Work item – Your copy must start with the line containing "Click the 3200.00 price scale label" and end with the last line of the entries, matching them exactly and leaving out every picture.

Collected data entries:
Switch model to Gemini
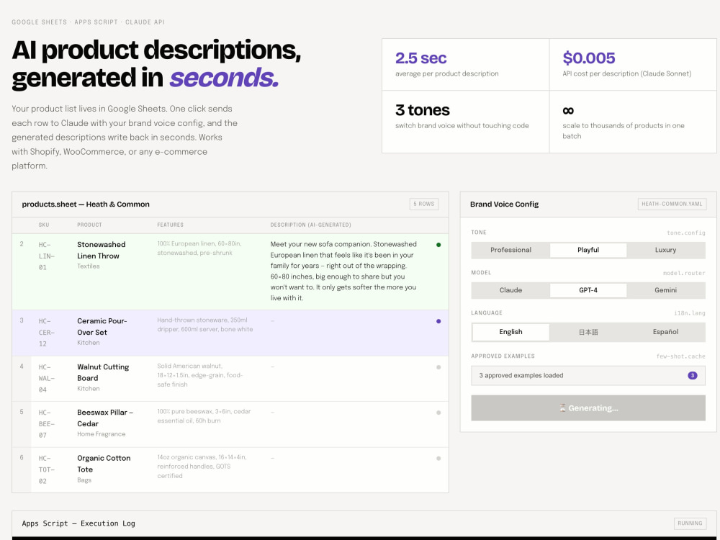This screenshot has height=540, width=720. (x=665, y=290)
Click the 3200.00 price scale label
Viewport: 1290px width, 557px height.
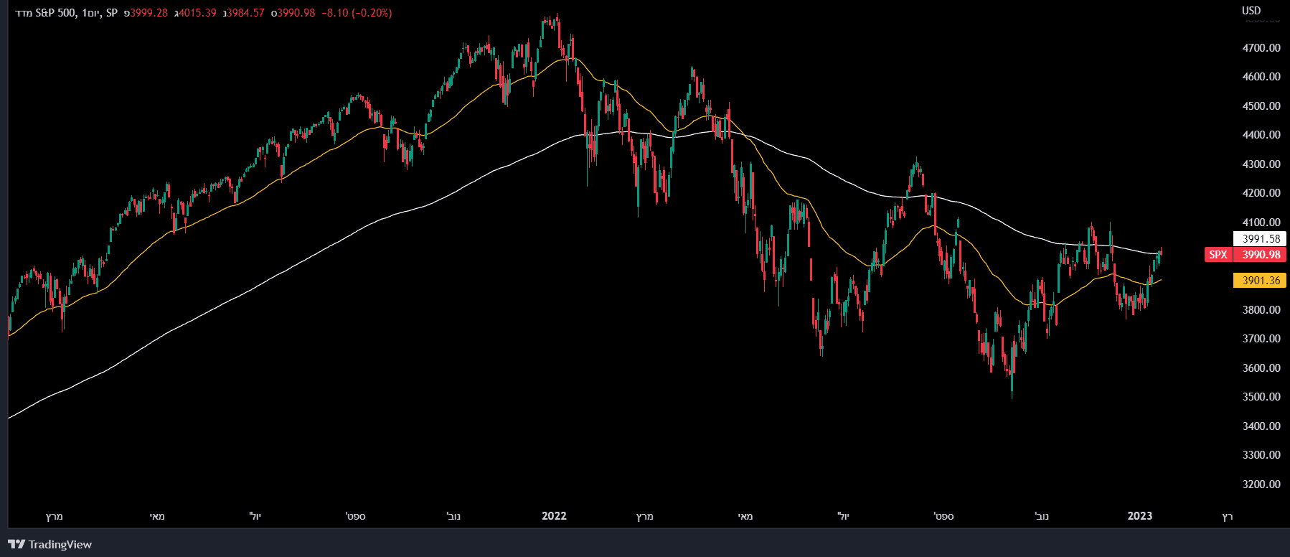(1261, 485)
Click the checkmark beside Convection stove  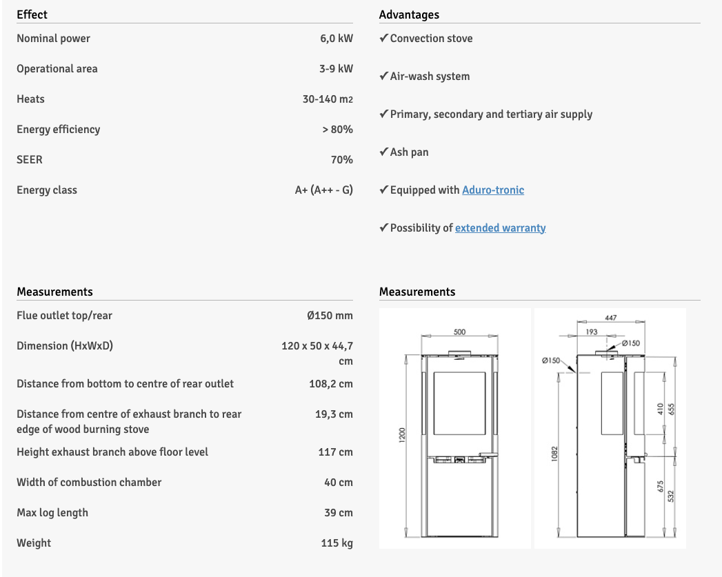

Response below –
Click the 3200.00 price scale label
Viewport: 1290px width, 557px height.
(1261, 485)
Click the checkmark beside Convection stove  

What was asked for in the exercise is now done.